Zamanı gelmedi mi?

“Yanlış yolda ne kadar giderseniz gidin, bu sizi doğru bir hedefe götürmez!” Çok uzun bir süredir eğitim sistemimizin içinde bulunduğu durumu özetleyen bir söz. Hedefimiz, öncelikle tüm çocuklarımızın geleceğe umutla bakmalarını sağlamak, aklın ve bilimin yolunda yetiştireceğimiz nesillerimizin çağdaş dünya vatandaşı olabilmelerinin önünü açmak olmalı.

Peki çok ama çok uzun yıllardır ülke olarak bu hedef doğrultusunda ne yapıyoruz? Çocuklarımızın en güzel yıllarını, “sıralama sınavı kabusu”na dönüştürmekle kalmıyor, onlara bu acımasız oyunun kurallarını sürekli değiştirerek güvensizlik ve umutsuzluk aşılıyoruz. Gün geçmiyor ki, eğitimde yeni bir sorunu tartışmayalım.

Anayasa Mahkemesi’nin dershanelerin dönüştürülmesi yönündeki kararı iptal etmesi üzerine çok şey konuşuldu, gerekçeli karar çıktıktan sonra da bu konu çok tartışılacak. Milli Eğitim Bakanlığı’nın sonraki dönem için açıklayacağı düzenlemeler eğitimin yeni gündem maddesi olacak. Ancak tüm bu anlık ve hep kriz haline dönüşen kararların, gelişmelerin ötesinde konuya aklı selim bir biçimde yaklaşma zorunluluğu var.

Bu büyük ülkenin tarihi birikiminin ışığında başta siyaset kurumu olmak üzere kamu, özel ve sivil tüm unsurların eğitim sistemimiz üzerine harekete geçmesinin vakti gelmedi mi? Sorunlar sorun doğurdukça içinden çıkılamaz boyutlara ulaşan bu sistemin topyekun dönüşüme ihtiyacı olduğu gerçeğinden hareket ederek yanlış yolda yürümekten vazgeçmeliyiz. Eğitimin siyaset üstü bir ülke ödevi olduğunu anlamalıyız.
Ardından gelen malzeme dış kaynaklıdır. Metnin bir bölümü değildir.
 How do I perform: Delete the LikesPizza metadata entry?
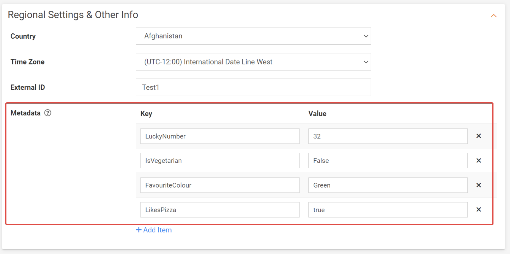479,210
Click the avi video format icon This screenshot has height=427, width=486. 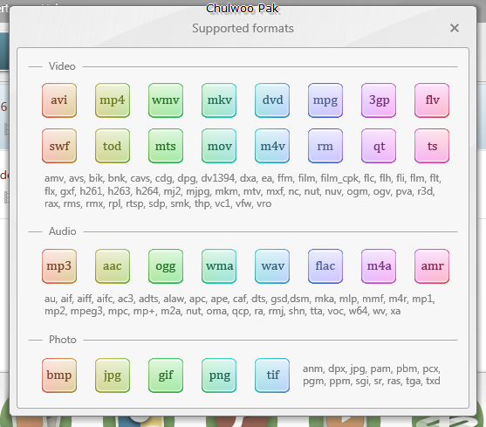[59, 100]
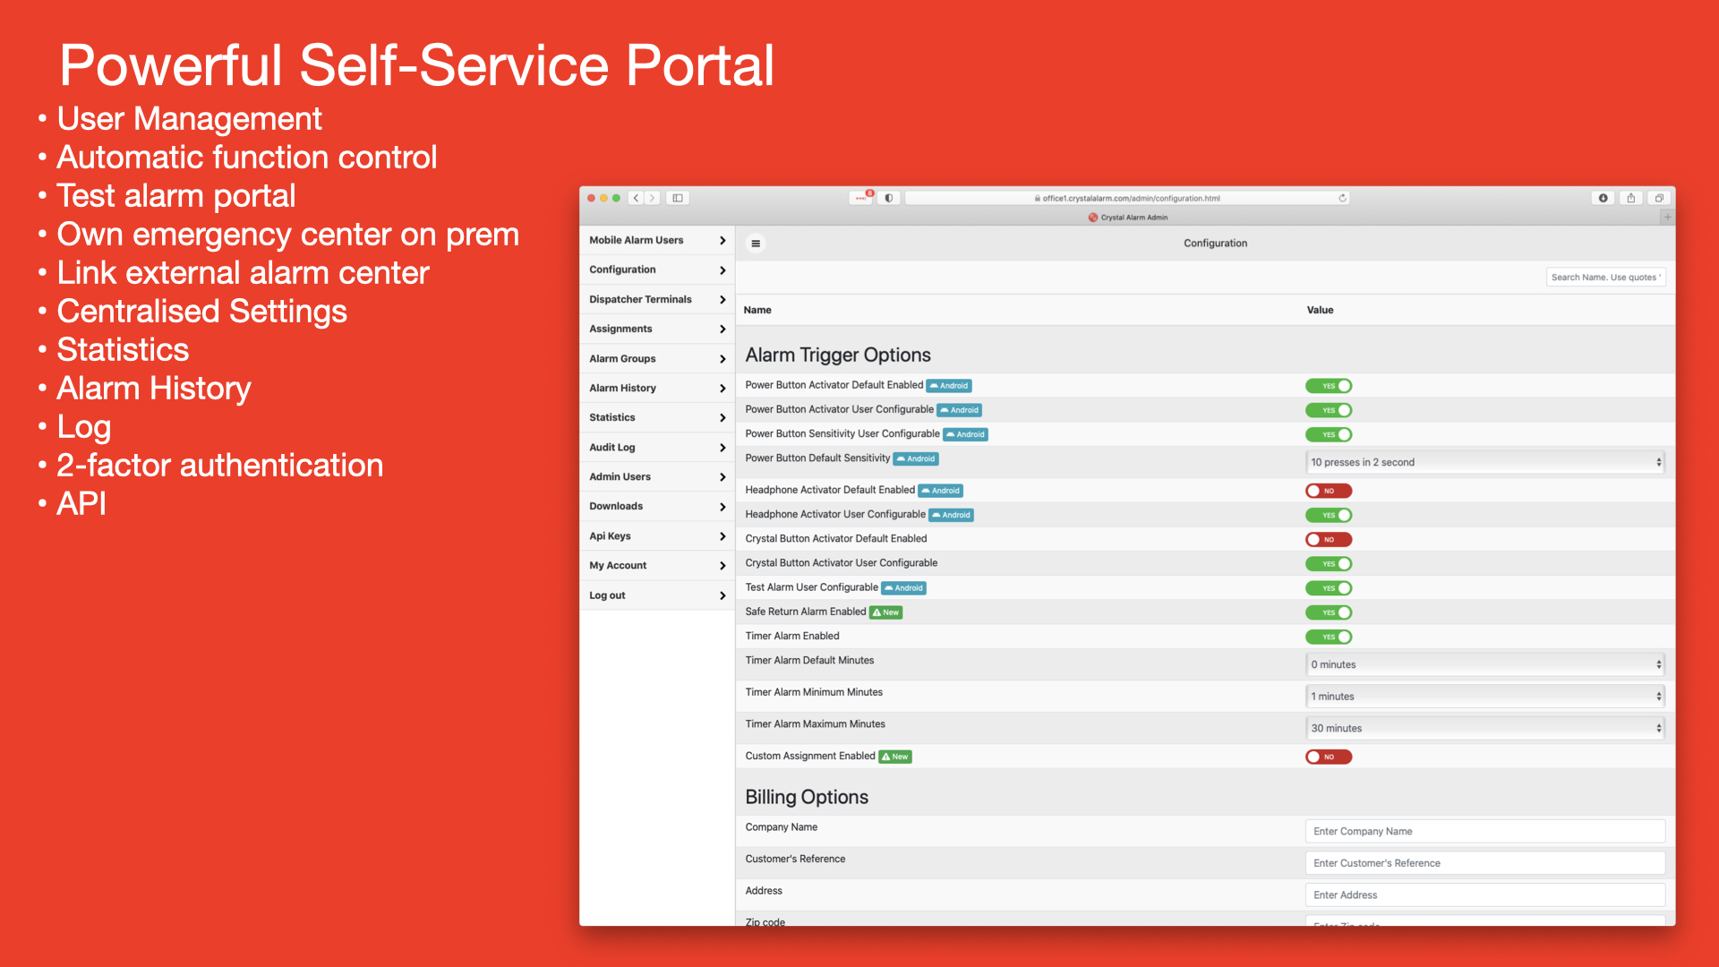Open Timer Alarm Maximum Minutes dropdown
This screenshot has width=1719, height=967.
point(1485,728)
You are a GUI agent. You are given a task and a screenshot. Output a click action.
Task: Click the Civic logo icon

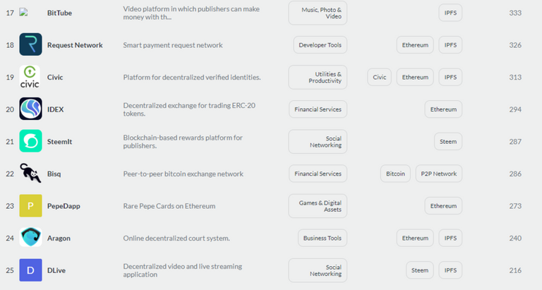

Biz Türk Eğitim Derneği olarak, kısa bir süre önce bu sorumluluğun gereğini yerine getirerek bütünsel bir yol haritası hazırladık. Eğitim sistemimizin dönüşümüne katkı sağlayacağını, bu yöndeki kararlı, iyi niyetli adımlara zemin oluşturacağını düşündüğümüz Ulusal Eğitim Programı’nın, son tartışmalardan sonra bir kez daha tüm ilgililerce dikkatle incelenmesi gerektiğini düşünüyoruz.

Daha önce de belirttiğimiz gibi, üzerinde gerçekten büyük emek harcanan ve ilk kez gerçekleştirilen bu çalışmanın, eğitim alanında en büyük sivil toplum kuruluşu olmanın sorumluluğuyla tozlu raflar arasında kaybolmasına izin vermeyeceğiz. Seçimlerden sonra oluşan 25. Dönem parlamentosunun dikkatini, eğitimde bir ulusal program zorunluluğuna çekmek için çaba harcayacağız.

Biliyoruz ki, atılan her adım, verilen her karar, çocuklarımızın dolayısıyla ülkemizin kaderi için hayati önem taşıyor.